Prior to joining the faculty at West Point as a Visiting Scientist, Dr. Shieh served as a Mission Operations Engineer at Anduril Industries, where he facilitated the on-site integration of the Lattice Joint Operating Software into operational contingency planning at U.S. Pacific Fleet Headquarters and advised the integration of environmental data into AI-infused autonomous technologies. From 2016 to 2024, Dr. Shieh served as the civilian Training & Readiness Department Head at the Joint Typhoon Warning Center (JTWC) in Pearl Harbor, where he was responsible for the 24/7 operational training of all U.S. Navy, Air Force, and Marine Corps personnel who provided tropical cyclone forecasting and tsunami decision support to U.S. Government assets across the U.S. Indo-Pacific Command’s area of responsibility, encompassing nearly 100 million square miles of the Pacific and Indian Oceans. Prior to JTWC, Dr. Shieh served as the Weather & Climate Program Manager at the National Disaster Preparedness Training Center, where he established and led a national team of experts and instructors to develop and deliver hazardous weather and climate FEMA certified training courses for state and local emergency managers and responders across the United States.

Dr. Shieh presently serves in the U.S. Navy Reserve as a Direct Commission Meteorology and Oceanography Officer assigned to the Pacific Fleet Submarine Forces Intelligence unit in Pearl Harbor. In 2017, he was named "Oceanographer of the Year" and awarded the U.S. Navy Civilian Meritorious Service Medal. He holds a B.S. in Atmospheric Science from Cornell University, an M.S. in Meteorology from the University of Oklahoma, and a Ph.D. in Political Science from the University of Hawaii.

B.S. in Atmospheric Science - Cornell University

M.S. in Meteorology - University of Oklahoma

Ph.D. in Political Science - University of Hawaii

Research Interests

Hazardous Weather Prediction, Extreme Weather and National Security, Natural Hazards Decision Support

Current Research

Cross-Functional Weather Decision Support as a National Security Imperative, Characterizing the Evolving Risks of Tornadoes in the United States, Hurricane Impact Indices

Selected Publications

Shieh, Owen H., and Stephen J. Colucci. "Local Minimum of Tropical Cyclogenesis in the Eastern Caribbean." Bulletin of the American Meteorological Society 91, no. 2 (February 1, 2010): 185–96. https://doi.org/10.1175/2009BAMS2822.1.

Shieh, Owen H., Michael Fiorino, Matthew E. Kucas, and Bin Wang. "Extreme Rapid Intensification of Typhoon Vicente (2012) in the South China Sea." Weather and Forecasting 28, no. 6 (September 11, 2013): 1578–87. https://doi.org/10.1175/WAF-D-13-00076.1.

Goldner, Aaron, Jennifer Henderson, and Owen Shieh. "Science Policy: Using Your Voice to Inform and Inspire." Eos, Transactions American Geophysical Union 94 (February 19, 2013), 80–81. https://doi.org/10.1002/2013EO080009.

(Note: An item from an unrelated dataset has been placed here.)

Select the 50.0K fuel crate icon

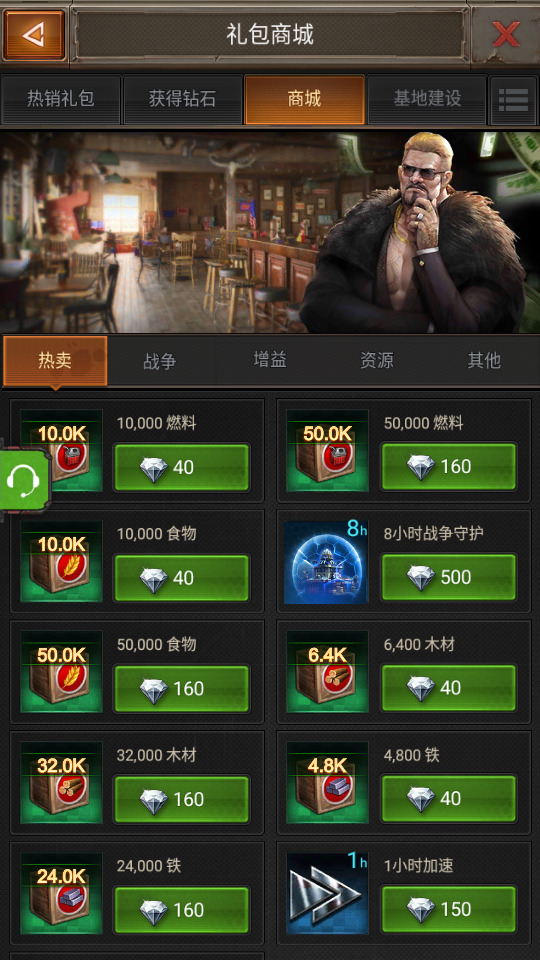click(x=328, y=451)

Clabo, Darren, and Owen H. Shieh. "Forecasting Thunderstorm Outflow Boundaries: Impacts and Implications for Wildland Firefighting." Poster, 26th Conference on Weather Analysis and Forecasting, Atlanta, GA, American Meteorological Society, February 3, 2014. https://ams.confex.com/ams/94Annual/webprogram/Paper232281.html.

Choy, Barry, Owen Shieh, and Imes Chiu. "El Niño Impacts on Regional Security." White Paper. United States Pacific Command, July 9, 2014.